*TASK PROMPT*.
Needed from the data below: every line from the one with "Techorama (293, 2119)" up to and including the one with "Breaking (291, 1185)", repeated exactly and with nothing else.
INPUT Block Start
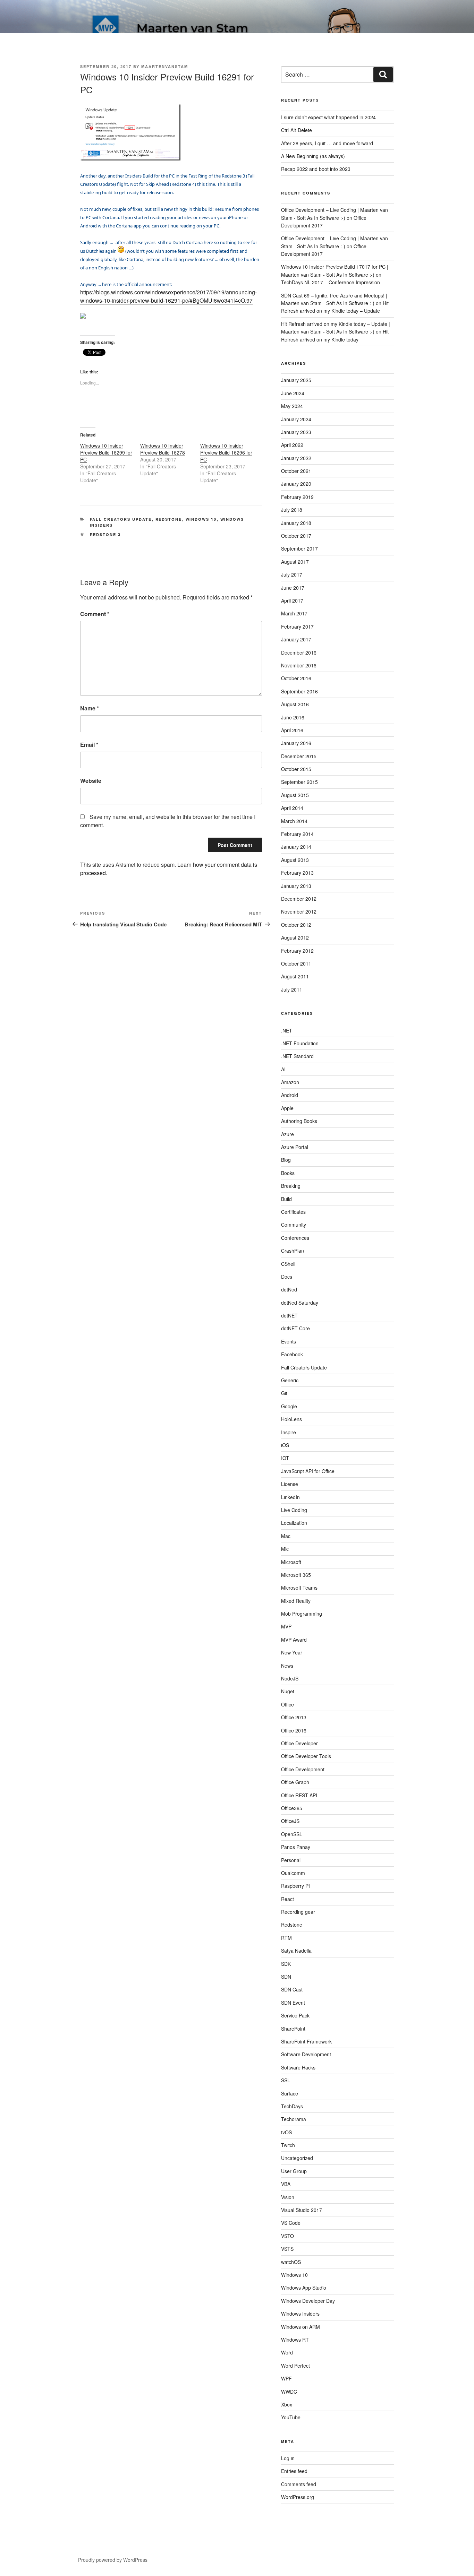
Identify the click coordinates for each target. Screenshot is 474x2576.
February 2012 (297, 950)
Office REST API (299, 1795)
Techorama (293, 2119)
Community (293, 1224)
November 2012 (298, 911)
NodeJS (289, 1678)
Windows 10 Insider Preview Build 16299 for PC (106, 452)
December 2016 (298, 652)
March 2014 (294, 821)
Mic (285, 1548)
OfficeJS (290, 1820)
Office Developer (299, 1743)
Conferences (295, 1237)
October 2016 (296, 678)
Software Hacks (298, 2067)
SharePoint (293, 2028)
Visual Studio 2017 (301, 2209)
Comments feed (298, 2484)
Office (287, 1704)
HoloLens (291, 1419)
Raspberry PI (295, 1885)
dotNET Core (295, 1328)
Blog (286, 1159)
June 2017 (292, 587)
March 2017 (294, 613)
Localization (294, 1522)
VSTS (287, 2248)
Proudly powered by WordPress (112, 2559)
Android (289, 1094)
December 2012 (298, 898)
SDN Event (293, 2002)
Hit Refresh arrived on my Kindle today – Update (335, 307)
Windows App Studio (303, 2287)
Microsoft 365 (296, 1574)
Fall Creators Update (121, 519)
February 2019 (297, 496)
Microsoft (291, 1561)
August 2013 (295, 859)
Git (284, 1393)
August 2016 (295, 704)
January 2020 (296, 483)
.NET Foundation (300, 1043)
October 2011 (296, 963)
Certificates (293, 1211)
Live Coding (294, 1509)
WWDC (289, 2391)
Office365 (291, 1808)
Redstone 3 (105, 534)
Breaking (291, 1185)
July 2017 (291, 574)
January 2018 (296, 522)
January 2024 (296, 419)
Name (89, 708)
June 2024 (292, 393)
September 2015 (299, 781)
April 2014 (292, 807)
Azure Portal (294, 1146)
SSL (285, 2080)
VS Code (291, 2222)
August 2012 (295, 937)
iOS (285, 1445)
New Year (291, 1652)
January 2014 (296, 846)
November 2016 (298, 665)
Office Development (302, 1769)
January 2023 (296, 432)
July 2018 (291, 509)
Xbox (286, 2404)
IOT (285, 1457)
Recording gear (298, 1911)
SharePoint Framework (306, 2041)
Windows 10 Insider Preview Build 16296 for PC (226, 452)
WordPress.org (297, 2496)
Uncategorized (297, 2157)
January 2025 (296, 380)
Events (288, 1341)
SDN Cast (292, 1989)
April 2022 (292, 444)
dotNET (289, 1315)
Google (289, 1406)
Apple (287, 1108)
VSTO (287, 2235)
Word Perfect (295, 2365)
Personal (291, 1860)
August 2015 (295, 795)
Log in (288, 2458)
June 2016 (292, 717)
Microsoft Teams (299, 1587)
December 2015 (298, 756)
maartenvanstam (164, 66)
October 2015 (296, 769)
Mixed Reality (296, 1600)
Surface (289, 2093)
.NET (286, 1030)
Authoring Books (299, 1120)
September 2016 (299, 691)
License (289, 1483)
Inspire (288, 1432)
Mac (285, 1535)
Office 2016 (293, 1730)
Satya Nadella (296, 1950)
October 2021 (296, 470)
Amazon (290, 1082)
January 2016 (296, 743)
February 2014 (297, 833)
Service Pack (295, 2015)
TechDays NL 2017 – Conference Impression (330, 282)
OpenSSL (291, 1834)
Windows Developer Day (308, 2300)
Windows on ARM (300, 2326)
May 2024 (292, 406)
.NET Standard (297, 1056)
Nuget (287, 1691)
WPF (286, 2378)
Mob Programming (301, 1613)
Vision (287, 2197)
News (287, 1665)
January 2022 (296, 458)
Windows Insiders (300, 2313)
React (287, 1898)
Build (286, 1198)
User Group (294, 2171)
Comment (94, 614)
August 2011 (295, 976)
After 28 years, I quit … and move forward (327, 143)
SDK (286, 1963)
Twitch (288, 2145)
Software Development (306, 2054)
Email (89, 745)
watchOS (291, 2261)
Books (288, 1172)
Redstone (168, 519)
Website (90, 781)
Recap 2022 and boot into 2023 (315, 168)
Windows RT (295, 2339)
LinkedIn (290, 1497)
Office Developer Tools (306, 1756)
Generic (289, 1380)
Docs (286, 1276)
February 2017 (297, 626)
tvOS (286, 2132)
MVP (286, 1626)
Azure (287, 1134)
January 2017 (296, 639)
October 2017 (296, 535)
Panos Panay (295, 1846)
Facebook (292, 1354)
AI (283, 1069)
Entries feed (294, 2470)
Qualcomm (293, 1872)
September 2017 (299, 548)
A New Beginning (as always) (313, 156)
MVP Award (294, 1639)
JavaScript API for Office (308, 1471)
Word (287, 2352)
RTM (286, 1937)
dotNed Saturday (299, 1302)
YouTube (291, 2417)
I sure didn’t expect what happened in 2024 (328, 117)
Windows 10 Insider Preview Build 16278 (162, 449)
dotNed (289, 1289)
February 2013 (297, 872)
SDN (286, 1976)
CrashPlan (292, 1250)
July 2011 (291, 989)
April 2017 (292, 600)
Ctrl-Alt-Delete (296, 130)
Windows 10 (201, 519)
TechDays (292, 2106)
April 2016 (292, 730)
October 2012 (296, 924)
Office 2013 (293, 1717)
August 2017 (295, 561)
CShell (288, 1263)
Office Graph (295, 1782)
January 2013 (296, 885)
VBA (285, 2183)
INPUT Block End
*WRITTEN SOLUTION*.
Techorama (293, 2119)
Community (293, 1224)
November 2012 (298, 911)
NodeJS (289, 1678)
Windows 10 Insider Preview Build 16299 for PC (106, 452)
December 2016 (298, 652)
March 2014 (294, 821)
Mic (285, 1548)
OfficeJS (290, 1820)
Office Developer (299, 1743)
Conferences (295, 1237)
October 2016 (296, 678)
Software Hacks (298, 2067)
SharePoint (293, 2028)
Visual Studio 2017 (301, 2209)
Comments feed (298, 2484)
Office (287, 1704)
HoloLens (291, 1419)
Raspberry PI (295, 1885)
dotNET Core (295, 1328)
Blog (286, 1159)
June 2017 (292, 587)
March 2017 (294, 613)
Localization (294, 1522)
VSTS (287, 2248)
Proudly powered by WordPress (112, 2559)
Android (289, 1094)
December 2012 (298, 898)
SDN Event (293, 2002)
Hit Refresh arrived on my Kindle today – Update (335, 307)
Windows App Studio (303, 2287)
Microsoft 365 (296, 1574)
Fall Creators Update (121, 519)
February 2019 (297, 496)
Microsoft (291, 1561)
August 2013 (295, 859)
Git (284, 1393)
August 2016 (295, 704)
January 2020 (296, 483)
.NET Foundation (300, 1043)
October 2011 (296, 963)
Certificates (293, 1211)
Live Coding (294, 1509)
WWDC (289, 2391)
Office365 (291, 1808)
Redstone 3 (105, 534)
Breaking (291, 1185)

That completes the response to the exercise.